Sadly, Jeff’s story is not exceptional. In 2000, a study of death row inmates in California, published in Social Science & Medicine, found that every one of the 16 inmates examined had experienced violence and individual impairment; 14 individuals suffered from post-traumatic stress disorder (PTSD) and 12 from traumatic brain injury. Violence perpetuates violence. It can sweep through families like a flood.
The entrance to the Polunsky Unit is adorned with a colorful, hand-painted seal that features the state’s proud Lone Star garlanded with lush green olive and oak branches. Below, wobbly lettering reads Death Row. To visitors, it must seem like a mockery—such amateurish signage welcoming them to the place where inmates are kept in isolation for 23 hours a day until they are killed by the state.
The August 24th, 2016, execution date was Jeff’s second. The first had been set for August 21st, 2008. The week before, Jeff’s family traveled four and a half hours to say what they thought would be their final goodbye. As usual, an impenetrable glass wall separated them from Jeff, and they had to talk to him via phone. The first time they would be able to make physical contact with him was once he was dead. While prayer granted them some comfort, eventually everybody broke down. Steven remembered calling his mother. “I was telling her, ‘Momma, I’m trying to be strong, but what if I fall?’ It was too powerful of a situation to make it through unscathed.”
Steven couldn’t bring himself to say goodbye to Jeff. “I said: ‘See you later. We are not leaving each other forever. If they do take your life, I expect you to have golden rope swings and kick-ass waterslides at the river Jordan waiting on me when I get there.'”
Terri refused to leave her little brother, and had to be dragged out of the building by guards, kicking and screaming.
Five and a half hours before the appointed time, a federal judge stayed Jeff’s execution, granting him a new competency hearing. Jeff’s offbeat statements during trial and in prison—at some point Jeff had believed himself to be a victim of conspiracy by the Freemasons—”at least arguably suggest petitioner lacks a rational understanding of the causal link between his role in his criminal offense and the reason he has been sentenced to death,” wrote Judge Orlando Garcia.
The reprieve was short-lived. As Terri remembers it, “The very first thing the judge said at the hearing was, ‘What’s the hold-up in this execution?’ I just wanted to jump that little fence that separated us. I wanted to punch him in the face. What are you talking about? That’s my brother!” Jeff’s defense lost the hearing.
In the aftermath of Jeff’s 2008 execution date and subsequent stay, Terri was tormented with numbness by day and nightmares by night. Her dreams kept taking her to the death house. “Sometimes I go in and I watch it happen. And sometimes I can’t and I’m just too frozen with fear. Sometimes it takes me back to the place where I’m saying my final goodbye to him and they are pulling me out of the prison.”
A crime doesn’t happen in a vacuum.

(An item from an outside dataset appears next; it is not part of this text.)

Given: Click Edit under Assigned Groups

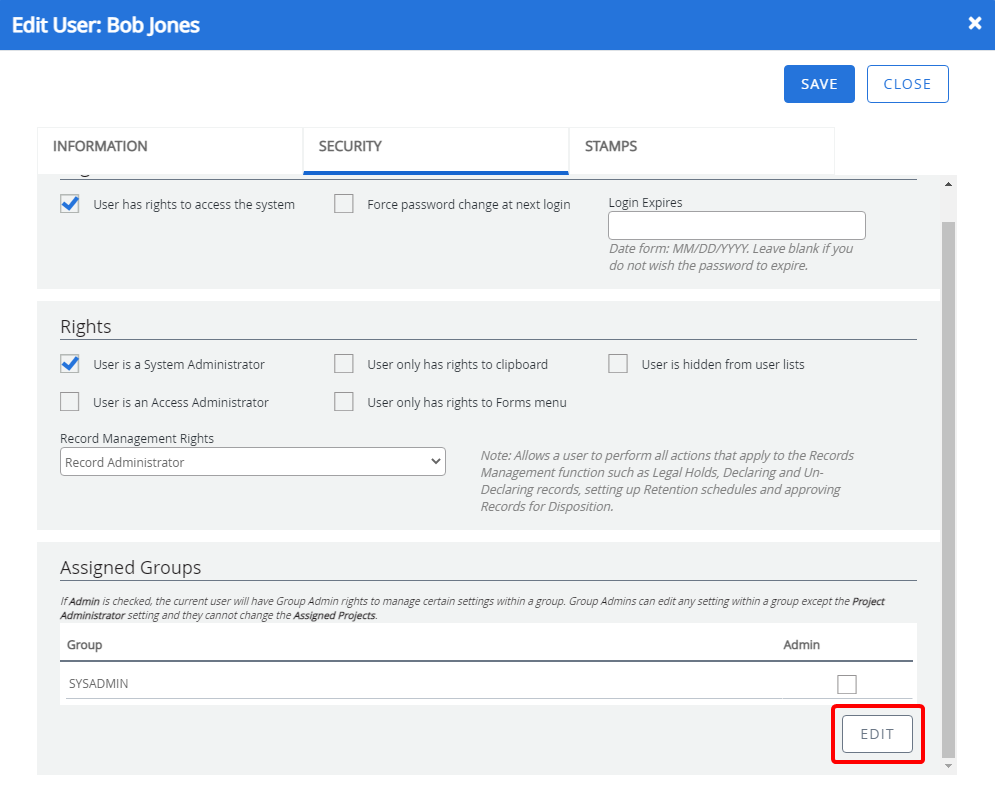Looking at the screenshot, I should 877,734.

It cannot be isolated from larger forces and relationships, whether within families or the culture at large. That’s why a proper trial includes a mitigation specialist, whose responsibility it is to exhume a family’s secrets and try to explain to the judge and jury what led to the perfect storm.
“There is always a trauma history in one form or another,” explained Dana Cook, co-director of the Atlantic Center for Capital Representation in Philadelphia. As a mitigation specialist, Cook has spent 14 years unearthing mitigating evidence for capital defendants.
“When we set out to buy a house, we look at the neighborhood and the school district because we want to make an educated decision. I think it’s natural to say that we should do the same when we decide if a person should live or die. The goal of mitigation is not to sweep the crime under the rug but to help the jury understand how something like this might have happened.” Cook added that proper mitigation doesn’t only involve the negative aspects of the offender’s life. A father’s caring love, his contributions to his child’s upbringing, should also be considered.
There was no mitigation specialist on Jeff’s defense team, and since Jeff basically represented himself, there was no one to even tell the judge and jury about his learning disability, his beatings, his fear, and his inferiority complex. What prevailed was the prosecution’s image of Jeff as a calculating criminal. Nobody heard anything about how much he cared for his daughter Paige.
Paige was only two when her father went to prison. At 22, she is the spitting image of Jeff. Father and daughter have the same round face, the same childlike features, and the same impish smile. While we talked via Skype, she lay on her belly in her trailer while her husband played with their two small sons. Paige has had to work two, sometimes three jobs in order to support her family.
“I have always been a daddy’s girl,” she told me. When Paige was little she used to hide under the counter in the prison’s visiting room. Suddenly, she’d leap up to surprise Jeff. She has pictures of herself with her father from before he went to prison, but no memories of touching or hugging him. Still, she said, he did “the whole daddy thing: ‘Finish school. Don’t have sex. And when you do, be protected.'”
“He doesn’t skip a beat,” she said. “Even though he’s behind glass he’s still my dad.” To say goodbye after visits at the prison, father and daughter align their hands on the glass partition, “touching.”
Terri, who helped raise Paige, worries about her. Like her aunt, Paige tries to bury her emotional turmoil, stress-eating and apologizing when tears escape her eyes. She was bullied in high school, Terri tells me. “‘Your dad is a killer, your dad is a monster, your dad rapes small children!’ Even though he didn’t, adults say crazy things and kids pick up on it,” Terri says.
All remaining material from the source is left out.